A Letterhead in Salesforce is a reusable branding wrapper for HTML emails sent from the platform. It holds the logo, the header and footer styling, the body and background colors, and standing footer content like a legal disclaimer. Any HTML email template that references the letterhead inherits all of that styling, so the template author writes only the message body. Admins build a letterhead once in Setup and point many templates at it.

There are two flavors. Classic Letterheads are the original Salesforce Classic feature, built under Setup and consumed by "HTML (using Letterhead)" templates. Enhanced Letterheads are the Lightning Experience successor, created from the App Launcher and attached to a Lightning email template that uses the Handlebars Merge Language. Classic Letterheads cannot be created in Lightning Experience, but ones built earlier still render there. New branding work in Lightning orgs usually starts with an Enhanced Letterhead instead.

§ 02

How letterheads wrap and brand an email

The three regions of a Classic Letterhead

A Classic Letterhead splits an email into stacked regions that the admin styles independently. The top section, often called the header, holds the logo image and a colored masthead. A thin middle line sits below it as a divider you can color and resize. The body region is where the referencing template drops its message content, and you set its background color and text defaults here. The footer region carries standing content such as a mailing address, a legal disclaimer, and an unsubscribe link, again with its own color, height, and alignment. None of these regions contain the actual email copy. The template that points at the letterhead supplies that. This separation is the whole point: one team owns the frame, another writes the words. When the brand color or footer disclaimer changes, an admin edits the single letterhead and every template that references it picks up the new look on the next send. You build all of this in a point-and-click editor under Setup, so no HTML skills are strictly required, though a Source view is available for finer control.

Why the pattern exists

Picture an org with two hundred HTML email templates, each one pasting in the same logo URL, the same brand hex codes, and the same footer block. Change the logo and someone has to open all two hundred templates. The letterhead removes that duplication by centralizing the frame. A template references a letterhead by name and inherits its logo, colors, and footer in one move. That keeps customer-facing email visually consistent without forcing every template author to be a designer.
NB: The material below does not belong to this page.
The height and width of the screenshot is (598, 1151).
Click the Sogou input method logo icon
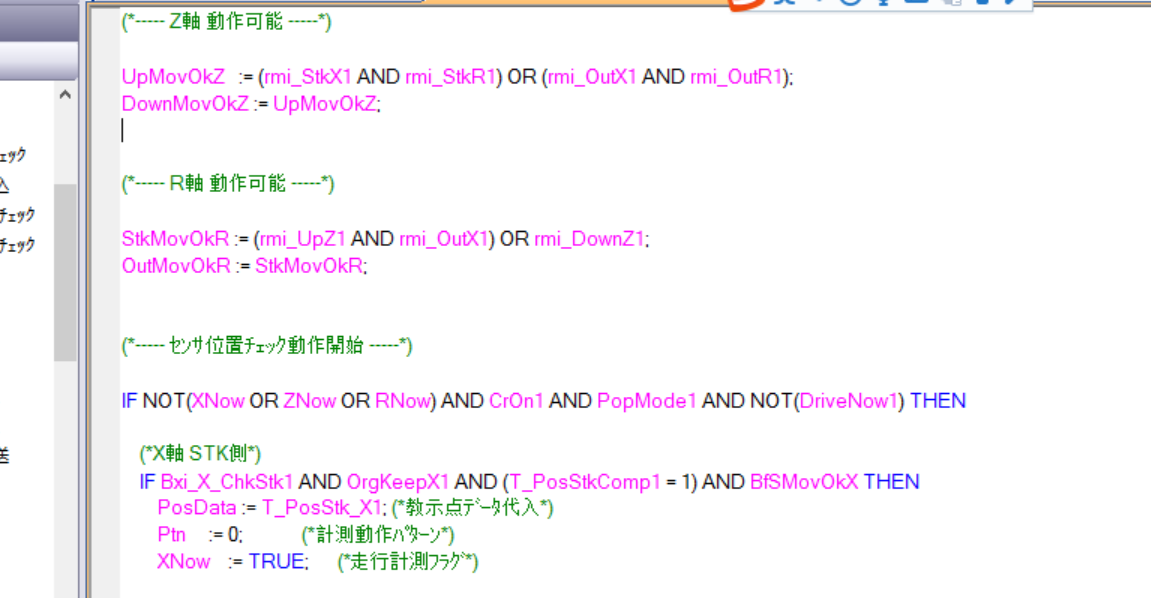(x=744, y=3)
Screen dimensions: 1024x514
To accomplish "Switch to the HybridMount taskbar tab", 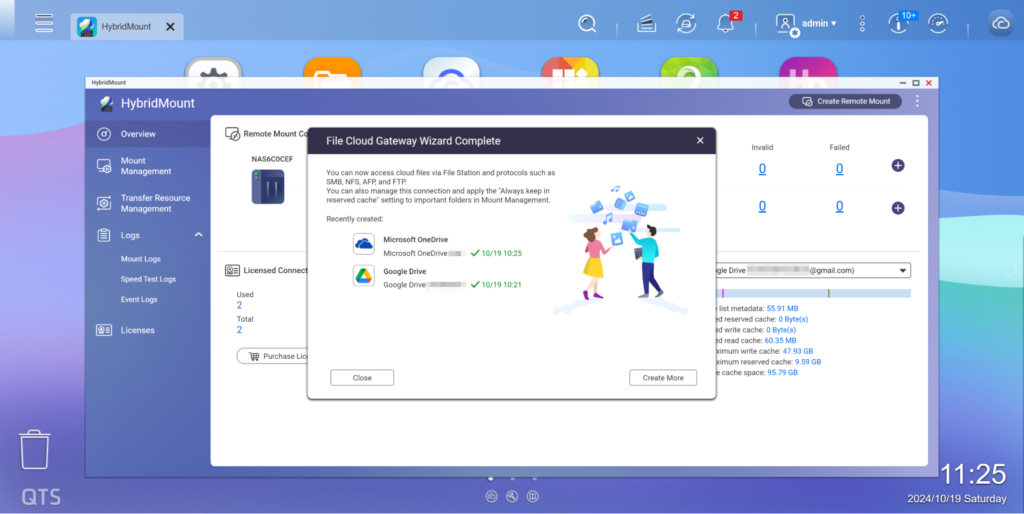I will click(126, 27).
The approach was a good fit when Salesforce Classic dominated and email branding was largely static. It trades some per-template flexibility for governance and consistency, which is usually the right trade for service and sales email where the brand must look the same on every message. The cost shows up when a single template needs a layout the shared letterhead does not allow. In Classic, the usual answer was a second letterhead, which slowly grew the library that admins later had to audit and prune.
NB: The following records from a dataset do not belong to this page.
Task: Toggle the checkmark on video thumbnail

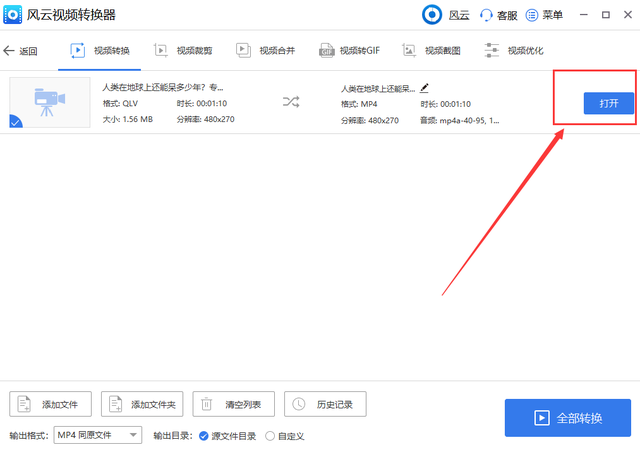Action: tap(16, 121)
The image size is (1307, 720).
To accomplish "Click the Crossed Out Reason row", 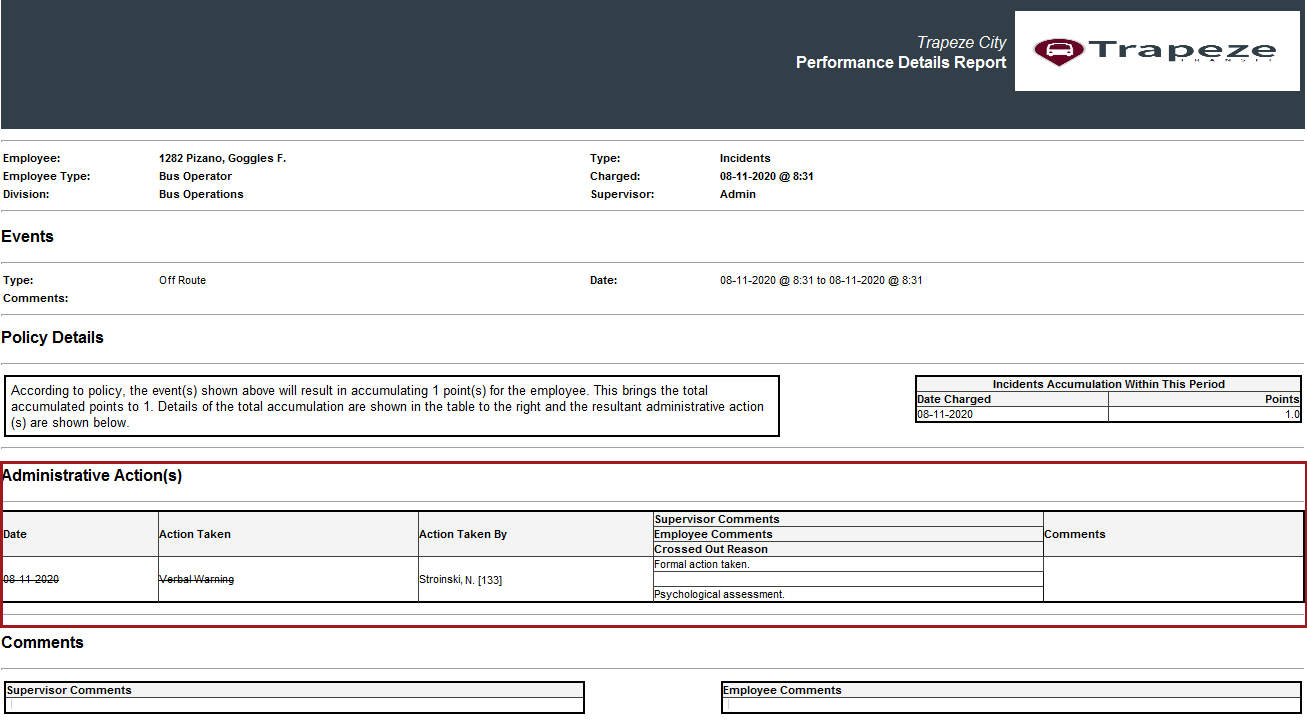I will click(711, 549).
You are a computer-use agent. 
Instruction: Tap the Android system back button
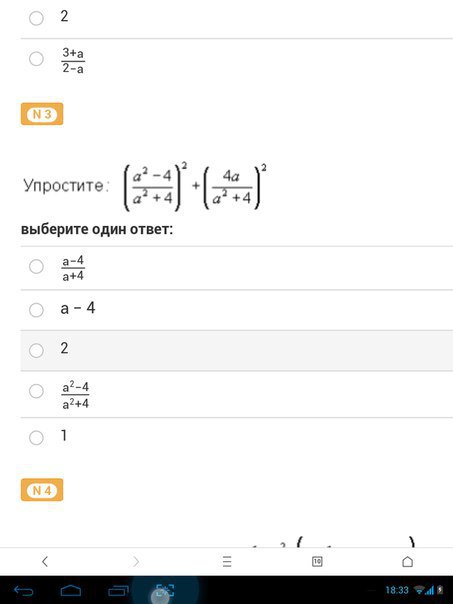point(24,590)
Enhanced Letterheads in Lightning Experience

Enhanced Letterheads are the Lightning version of the same idea, with more control over the header and footer. You create one from the App Launcher by searching Enhanced Letterheads and clicking New, then give it a Name and an internal Description. Inside the editor you add content to the header, the footer, or both. Rich text, images, links, and merge fields are all supported, and a Source button lets you paste raw HTML for precise layout. Images can be uploaded and reused across letterheads. The key rule is the binding to templates: an Enhanced Letterhead only attaches to a Lightning email template that uses the Handlebars Merge Language. You edit the template, open the Enhanced Letterhead dropdown, and pick the letterhead you built. From then on that template renders inside the chosen header and footer. This model keeps the centralized-branding benefit of Classic while fitting the Lightning template builder, the Handlebars merge syntax, and modern image handling. For orgs standardizing on Lightning, this is where new letterhead work belongs.
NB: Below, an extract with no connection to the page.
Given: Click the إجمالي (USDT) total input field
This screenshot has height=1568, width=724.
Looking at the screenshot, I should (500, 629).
Where Email Brand Settings fit

Letterheads are not the only way to centralize brand in Salesforce email. Lightning email templates can also carry their own embedded styling per template, and org-level controls let admins set default colors and a logo that templates reference. The practical effect is a spectrum. At one end, a single shared Enhanced Letterhead frames many templates, which is ideal when the header and footer should be identical across a department. At the other end, a template embeds everything itself, which suits a one-off campaign that needs a bespoke layout. Most mature orgs use a mix: a small number of letterheads for the common service and sales emails, plus a handful of self-contained templates for special cases. Choosing well is mostly about who maintains what. If a marketing or admin team must guarantee a consistent frame, a letterhead enforces it in one place. If individual template authors need freedom, embedded styling gives it to them. Understanding both options prevents the common mistake of forcing every email into one rigid wrapper.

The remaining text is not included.